Meng leaned in, his breath smelling of fermented tea. "Since you have so much energy to spare, you will spend the next three nights at the Black-Cold Spring. The kitchens need sixty tubs of water for the Elder's banquet. If a single tub is empty by dawn, I will personally flay the skin from your shoulders."

A collective gasp went up from the other servants. The Black-Cold Spring sat at the very base of the mountain, a jagged, three-mile trek down a path that was more ice than stone. The water was so cold it could freeze a man's blood in minutes. For a servant with no Qi, it was a death sentence disguised as a chore.

Long Chen didn't argue. Argument was for those with power. "Yes, Steward."

The trek down the mountain was a test of survival.

By the third trip, Long Chen's thin straw sandals had shredded, leaving his feet bare against the biting frost. The iron buckets, heavy and rusted, dragged at his shoulders until he felt his joints might pop.

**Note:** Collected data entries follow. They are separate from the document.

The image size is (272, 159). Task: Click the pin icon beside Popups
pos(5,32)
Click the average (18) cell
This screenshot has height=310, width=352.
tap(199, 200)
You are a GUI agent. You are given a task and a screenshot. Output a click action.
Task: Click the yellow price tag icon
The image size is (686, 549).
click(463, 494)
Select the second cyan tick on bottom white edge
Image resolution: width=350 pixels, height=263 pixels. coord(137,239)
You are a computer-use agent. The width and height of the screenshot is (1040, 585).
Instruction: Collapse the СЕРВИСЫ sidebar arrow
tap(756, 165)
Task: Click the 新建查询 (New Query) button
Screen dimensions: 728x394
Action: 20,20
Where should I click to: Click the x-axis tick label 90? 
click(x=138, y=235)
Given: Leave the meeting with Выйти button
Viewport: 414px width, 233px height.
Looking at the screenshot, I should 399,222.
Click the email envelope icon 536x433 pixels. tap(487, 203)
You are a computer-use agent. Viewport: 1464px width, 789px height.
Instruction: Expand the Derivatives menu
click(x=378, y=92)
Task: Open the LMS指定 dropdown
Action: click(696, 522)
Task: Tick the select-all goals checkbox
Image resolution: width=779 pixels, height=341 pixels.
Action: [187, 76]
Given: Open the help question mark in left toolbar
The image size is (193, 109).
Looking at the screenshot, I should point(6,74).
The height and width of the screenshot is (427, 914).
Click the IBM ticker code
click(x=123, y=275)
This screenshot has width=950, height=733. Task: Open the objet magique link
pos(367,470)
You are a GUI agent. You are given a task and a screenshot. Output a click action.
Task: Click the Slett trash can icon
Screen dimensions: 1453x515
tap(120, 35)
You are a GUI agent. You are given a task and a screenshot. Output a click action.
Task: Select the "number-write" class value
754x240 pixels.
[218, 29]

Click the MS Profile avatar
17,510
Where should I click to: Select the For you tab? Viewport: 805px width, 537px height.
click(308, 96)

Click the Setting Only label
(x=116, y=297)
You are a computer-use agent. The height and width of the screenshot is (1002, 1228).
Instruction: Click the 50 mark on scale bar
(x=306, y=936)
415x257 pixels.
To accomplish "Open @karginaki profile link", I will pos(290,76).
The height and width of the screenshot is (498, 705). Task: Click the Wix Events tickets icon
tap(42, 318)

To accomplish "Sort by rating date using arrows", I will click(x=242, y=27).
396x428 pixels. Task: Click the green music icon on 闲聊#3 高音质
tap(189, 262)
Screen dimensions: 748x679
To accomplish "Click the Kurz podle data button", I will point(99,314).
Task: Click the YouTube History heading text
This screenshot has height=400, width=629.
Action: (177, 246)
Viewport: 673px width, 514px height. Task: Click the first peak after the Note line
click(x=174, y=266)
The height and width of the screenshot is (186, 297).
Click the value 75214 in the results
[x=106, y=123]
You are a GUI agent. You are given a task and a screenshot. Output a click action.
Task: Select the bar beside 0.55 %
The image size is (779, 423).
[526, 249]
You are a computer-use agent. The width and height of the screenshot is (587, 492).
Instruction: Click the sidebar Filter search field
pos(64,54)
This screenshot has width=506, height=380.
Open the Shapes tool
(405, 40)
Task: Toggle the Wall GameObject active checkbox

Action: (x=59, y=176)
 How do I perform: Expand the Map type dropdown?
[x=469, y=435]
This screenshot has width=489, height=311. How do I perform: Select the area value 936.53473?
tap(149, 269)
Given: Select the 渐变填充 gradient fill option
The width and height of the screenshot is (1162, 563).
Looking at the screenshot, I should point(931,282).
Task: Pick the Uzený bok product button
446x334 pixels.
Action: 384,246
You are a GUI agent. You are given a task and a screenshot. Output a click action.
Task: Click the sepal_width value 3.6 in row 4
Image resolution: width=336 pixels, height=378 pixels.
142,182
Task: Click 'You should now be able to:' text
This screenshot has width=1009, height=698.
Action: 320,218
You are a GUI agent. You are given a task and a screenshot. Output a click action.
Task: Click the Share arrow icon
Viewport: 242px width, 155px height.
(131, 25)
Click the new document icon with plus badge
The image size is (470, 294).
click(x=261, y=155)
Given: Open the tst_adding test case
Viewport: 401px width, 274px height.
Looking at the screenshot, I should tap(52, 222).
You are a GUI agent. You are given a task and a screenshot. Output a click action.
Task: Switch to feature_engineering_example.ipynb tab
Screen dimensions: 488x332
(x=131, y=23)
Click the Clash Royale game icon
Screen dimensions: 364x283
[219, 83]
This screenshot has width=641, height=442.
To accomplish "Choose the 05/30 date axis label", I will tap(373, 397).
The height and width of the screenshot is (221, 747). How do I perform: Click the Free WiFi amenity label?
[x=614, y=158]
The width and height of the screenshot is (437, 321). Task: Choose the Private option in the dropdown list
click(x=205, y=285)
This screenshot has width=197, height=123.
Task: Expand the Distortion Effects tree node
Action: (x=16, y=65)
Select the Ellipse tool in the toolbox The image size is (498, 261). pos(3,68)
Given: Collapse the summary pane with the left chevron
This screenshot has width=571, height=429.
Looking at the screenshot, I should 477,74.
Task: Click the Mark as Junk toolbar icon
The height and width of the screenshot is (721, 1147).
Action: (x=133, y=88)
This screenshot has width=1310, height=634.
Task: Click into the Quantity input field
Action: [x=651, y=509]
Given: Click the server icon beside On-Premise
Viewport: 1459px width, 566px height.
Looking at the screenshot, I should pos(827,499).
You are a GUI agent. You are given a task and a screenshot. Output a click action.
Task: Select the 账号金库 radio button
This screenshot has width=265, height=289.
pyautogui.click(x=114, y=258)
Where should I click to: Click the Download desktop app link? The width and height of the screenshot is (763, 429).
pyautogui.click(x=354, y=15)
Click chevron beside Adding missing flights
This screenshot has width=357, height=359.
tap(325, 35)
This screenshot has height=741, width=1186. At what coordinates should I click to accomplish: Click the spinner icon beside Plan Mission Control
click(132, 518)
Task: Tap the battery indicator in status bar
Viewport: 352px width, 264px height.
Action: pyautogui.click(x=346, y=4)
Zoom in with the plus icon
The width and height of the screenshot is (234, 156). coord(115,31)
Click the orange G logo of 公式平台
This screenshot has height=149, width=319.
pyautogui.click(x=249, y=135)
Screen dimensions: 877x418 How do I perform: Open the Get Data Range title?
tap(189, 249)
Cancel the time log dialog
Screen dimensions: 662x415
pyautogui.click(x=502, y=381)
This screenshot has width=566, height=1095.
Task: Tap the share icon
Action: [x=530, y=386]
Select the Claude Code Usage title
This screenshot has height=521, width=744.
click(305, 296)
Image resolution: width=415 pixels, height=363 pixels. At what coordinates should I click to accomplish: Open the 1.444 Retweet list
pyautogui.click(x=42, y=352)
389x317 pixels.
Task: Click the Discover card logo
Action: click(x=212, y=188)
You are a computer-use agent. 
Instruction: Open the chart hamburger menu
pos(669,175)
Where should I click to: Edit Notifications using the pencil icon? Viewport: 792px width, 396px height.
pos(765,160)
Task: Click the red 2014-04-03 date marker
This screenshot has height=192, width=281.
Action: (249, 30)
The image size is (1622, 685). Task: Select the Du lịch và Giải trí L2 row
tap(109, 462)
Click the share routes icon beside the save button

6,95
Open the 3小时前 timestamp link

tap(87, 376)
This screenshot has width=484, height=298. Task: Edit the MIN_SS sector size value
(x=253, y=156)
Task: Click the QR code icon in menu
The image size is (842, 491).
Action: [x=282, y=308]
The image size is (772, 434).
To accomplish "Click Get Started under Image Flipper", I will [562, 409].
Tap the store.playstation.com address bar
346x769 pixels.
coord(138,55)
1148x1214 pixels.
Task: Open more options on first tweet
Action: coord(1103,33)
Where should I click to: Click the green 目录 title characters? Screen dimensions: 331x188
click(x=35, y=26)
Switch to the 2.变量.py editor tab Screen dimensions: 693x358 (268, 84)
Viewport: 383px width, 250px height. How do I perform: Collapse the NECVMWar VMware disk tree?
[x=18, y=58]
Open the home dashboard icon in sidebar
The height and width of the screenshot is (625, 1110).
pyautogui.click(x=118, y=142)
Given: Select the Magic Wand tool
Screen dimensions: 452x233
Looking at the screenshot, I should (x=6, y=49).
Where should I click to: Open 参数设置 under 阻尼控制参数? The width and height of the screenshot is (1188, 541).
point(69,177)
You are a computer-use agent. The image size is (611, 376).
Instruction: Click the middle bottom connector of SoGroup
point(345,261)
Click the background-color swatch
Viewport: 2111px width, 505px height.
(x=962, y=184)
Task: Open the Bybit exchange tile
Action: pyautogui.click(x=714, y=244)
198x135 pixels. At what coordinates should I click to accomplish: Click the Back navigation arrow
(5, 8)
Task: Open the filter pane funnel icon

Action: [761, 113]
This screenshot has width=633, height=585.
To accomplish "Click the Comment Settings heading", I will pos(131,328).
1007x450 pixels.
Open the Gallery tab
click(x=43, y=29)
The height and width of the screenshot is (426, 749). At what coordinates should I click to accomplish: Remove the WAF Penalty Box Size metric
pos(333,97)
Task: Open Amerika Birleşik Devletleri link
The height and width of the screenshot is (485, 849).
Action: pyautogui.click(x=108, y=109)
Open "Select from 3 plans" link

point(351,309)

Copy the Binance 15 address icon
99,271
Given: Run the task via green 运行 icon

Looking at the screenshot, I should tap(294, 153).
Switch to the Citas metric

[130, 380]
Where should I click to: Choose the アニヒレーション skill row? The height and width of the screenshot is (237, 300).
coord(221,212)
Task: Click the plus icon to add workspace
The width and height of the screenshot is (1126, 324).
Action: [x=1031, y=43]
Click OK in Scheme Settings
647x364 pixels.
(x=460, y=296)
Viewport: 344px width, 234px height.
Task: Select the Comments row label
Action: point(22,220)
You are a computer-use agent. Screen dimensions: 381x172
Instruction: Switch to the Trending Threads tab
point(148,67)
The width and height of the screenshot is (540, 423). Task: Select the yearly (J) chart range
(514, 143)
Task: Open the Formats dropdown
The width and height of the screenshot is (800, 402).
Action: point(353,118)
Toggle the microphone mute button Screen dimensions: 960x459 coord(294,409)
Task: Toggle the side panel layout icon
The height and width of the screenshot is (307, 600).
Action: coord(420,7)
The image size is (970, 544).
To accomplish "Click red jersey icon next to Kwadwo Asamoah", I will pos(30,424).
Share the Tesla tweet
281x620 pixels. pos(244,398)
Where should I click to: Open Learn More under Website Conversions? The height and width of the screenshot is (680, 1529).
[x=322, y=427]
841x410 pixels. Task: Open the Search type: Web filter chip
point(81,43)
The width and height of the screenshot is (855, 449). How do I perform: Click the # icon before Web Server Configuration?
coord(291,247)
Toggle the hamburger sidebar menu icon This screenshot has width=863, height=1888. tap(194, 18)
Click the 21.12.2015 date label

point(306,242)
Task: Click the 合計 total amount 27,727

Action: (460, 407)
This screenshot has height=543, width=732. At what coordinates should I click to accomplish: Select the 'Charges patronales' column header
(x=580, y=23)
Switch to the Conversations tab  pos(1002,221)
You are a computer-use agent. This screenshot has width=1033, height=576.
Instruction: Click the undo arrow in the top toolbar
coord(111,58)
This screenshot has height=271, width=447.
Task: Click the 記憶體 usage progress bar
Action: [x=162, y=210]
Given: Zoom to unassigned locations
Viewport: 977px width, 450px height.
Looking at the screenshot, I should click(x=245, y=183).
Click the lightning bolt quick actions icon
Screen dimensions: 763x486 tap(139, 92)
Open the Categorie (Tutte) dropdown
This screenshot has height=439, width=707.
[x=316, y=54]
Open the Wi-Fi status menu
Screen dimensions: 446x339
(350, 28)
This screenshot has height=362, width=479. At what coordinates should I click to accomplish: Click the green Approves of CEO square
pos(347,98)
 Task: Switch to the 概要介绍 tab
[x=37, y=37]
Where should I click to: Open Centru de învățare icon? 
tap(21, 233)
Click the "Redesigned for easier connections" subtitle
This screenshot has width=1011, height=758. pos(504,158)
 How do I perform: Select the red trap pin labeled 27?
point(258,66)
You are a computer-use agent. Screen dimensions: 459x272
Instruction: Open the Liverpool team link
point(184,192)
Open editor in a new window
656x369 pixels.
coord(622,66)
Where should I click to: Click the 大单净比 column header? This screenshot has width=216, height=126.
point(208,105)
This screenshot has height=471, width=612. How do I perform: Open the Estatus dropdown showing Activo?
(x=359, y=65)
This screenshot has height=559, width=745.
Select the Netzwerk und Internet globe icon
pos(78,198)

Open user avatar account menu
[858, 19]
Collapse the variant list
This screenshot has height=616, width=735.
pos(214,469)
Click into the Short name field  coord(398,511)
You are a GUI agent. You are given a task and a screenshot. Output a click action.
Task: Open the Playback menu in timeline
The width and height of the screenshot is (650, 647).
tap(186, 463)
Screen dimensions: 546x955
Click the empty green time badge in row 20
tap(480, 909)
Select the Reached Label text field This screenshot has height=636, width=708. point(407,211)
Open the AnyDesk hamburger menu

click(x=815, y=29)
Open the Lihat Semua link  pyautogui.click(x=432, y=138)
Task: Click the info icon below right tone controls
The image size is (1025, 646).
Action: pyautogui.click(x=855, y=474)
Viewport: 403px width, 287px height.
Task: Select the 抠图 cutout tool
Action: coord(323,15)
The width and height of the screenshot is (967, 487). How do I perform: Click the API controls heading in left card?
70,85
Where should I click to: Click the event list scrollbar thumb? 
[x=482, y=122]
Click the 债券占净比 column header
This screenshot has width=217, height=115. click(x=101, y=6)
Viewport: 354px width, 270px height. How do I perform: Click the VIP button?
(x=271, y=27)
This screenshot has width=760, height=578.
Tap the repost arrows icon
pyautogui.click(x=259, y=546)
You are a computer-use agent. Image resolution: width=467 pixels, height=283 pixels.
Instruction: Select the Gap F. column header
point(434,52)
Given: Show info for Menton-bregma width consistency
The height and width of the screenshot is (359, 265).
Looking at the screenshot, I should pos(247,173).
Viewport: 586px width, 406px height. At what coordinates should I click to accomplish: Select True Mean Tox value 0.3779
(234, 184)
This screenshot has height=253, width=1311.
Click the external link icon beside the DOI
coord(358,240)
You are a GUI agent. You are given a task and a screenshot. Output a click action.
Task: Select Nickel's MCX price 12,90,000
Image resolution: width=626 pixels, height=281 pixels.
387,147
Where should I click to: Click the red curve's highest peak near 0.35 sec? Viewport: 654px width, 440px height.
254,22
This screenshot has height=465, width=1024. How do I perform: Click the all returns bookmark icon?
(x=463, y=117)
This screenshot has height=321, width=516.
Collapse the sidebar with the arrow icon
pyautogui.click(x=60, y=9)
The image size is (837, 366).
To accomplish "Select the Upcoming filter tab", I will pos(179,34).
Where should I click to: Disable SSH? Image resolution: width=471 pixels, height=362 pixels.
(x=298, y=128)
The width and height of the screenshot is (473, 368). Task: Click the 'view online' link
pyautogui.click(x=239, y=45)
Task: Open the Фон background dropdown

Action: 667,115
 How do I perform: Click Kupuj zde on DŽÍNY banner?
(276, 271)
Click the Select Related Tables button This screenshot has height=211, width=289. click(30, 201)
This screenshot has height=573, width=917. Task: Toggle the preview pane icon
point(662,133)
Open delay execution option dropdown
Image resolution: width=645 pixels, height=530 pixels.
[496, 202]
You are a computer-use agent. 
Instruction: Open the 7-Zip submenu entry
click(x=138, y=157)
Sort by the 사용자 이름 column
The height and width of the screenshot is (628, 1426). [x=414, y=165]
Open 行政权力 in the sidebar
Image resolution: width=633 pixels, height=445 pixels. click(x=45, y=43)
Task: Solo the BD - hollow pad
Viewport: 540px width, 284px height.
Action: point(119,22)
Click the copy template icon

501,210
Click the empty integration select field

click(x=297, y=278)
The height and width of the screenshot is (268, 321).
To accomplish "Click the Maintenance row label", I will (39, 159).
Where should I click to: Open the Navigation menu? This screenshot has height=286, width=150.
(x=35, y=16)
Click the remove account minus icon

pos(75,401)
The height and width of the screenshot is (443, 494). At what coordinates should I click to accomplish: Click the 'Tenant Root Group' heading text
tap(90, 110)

Koda, the ferret, was tucked deep inside Long Chen's tattered tunic, only his pink nose peeking out. The little creature shivered, his whiskers frosted white.

"Stay warm, Koda," Long Chen whispered, his breath a thick plume of white mist. "We're almost there."

The Black-Cold Spring was a dark, swirling pool tucked into a natural stone basin where the sun never reached. The water didn't ripple; it moved like heavy oil, dark and forbidding. Jagged shards of blue ice floated on the surface, clinking together with a sound like breaking glass.

Long Chen knelt at the edge. The air here was so cold it felt like knives in his lungs.

He dipped the first bucket. The moment the water splashed his hands, a scream died in his throat. It wasn't just cold; it was a physical weight, a pressure that tried to crush his bones.

Thump.

His heart gave that strange, heavy kick again.

Suddenly, the rusted key in his pocket grew scorching hot—a violent contrast to the freezing spray. Long Chen didn't pull his hands away. Instead, he forced himself to be still. He remembered what he had felt earlier with Liu.

Everything has an origin, he thought, his teeth chattering. The cold isn't an enemy. It's just a vibration. A slow, heavy rhythm.

He closed his eyes. In the darkness of his mind, he stopped "feeling" the pain and started "listening" to the water. Deep beneath the pool, he sensed a thin vein of blue energy—Earth-Frost Qi—leaking from a crack in the mountain. That was the Origin.

Thump.

His heart pulsed in time with that blue vein.

The transition was agonizingly slow. The freezing sensation didn't disappear, but it changed. The "Cold" began to flow into his fingers, moving like slow-moving ink up his veins. It traveled past his elbow, up his shoulder, and spiraled down into his empty Dantian.

It wasn't the "begging" style of meditation the Sect taught. He wasn't asking the world for energy. He was forging himself using the environment as the hammer.

By the time he finished the tenth trip, a thin layer of frost had formed over his skin, but his eyes were unnaturally bright. His movements, once sluggish with exhaustion, were becoming precise—almost mechanical.

He was no longer just hauling water. He was "devouring" the frost of the mountain to bridge the gap in his broken meridians.

"Twenty more to go," he muttered, his voice sounding deeper, vibrating with a resonance that wasn't there before.

He picked up the buckets. They were still heavy, but for the first time in his life, the weight didn't feel like a burden. It felt like a foundation.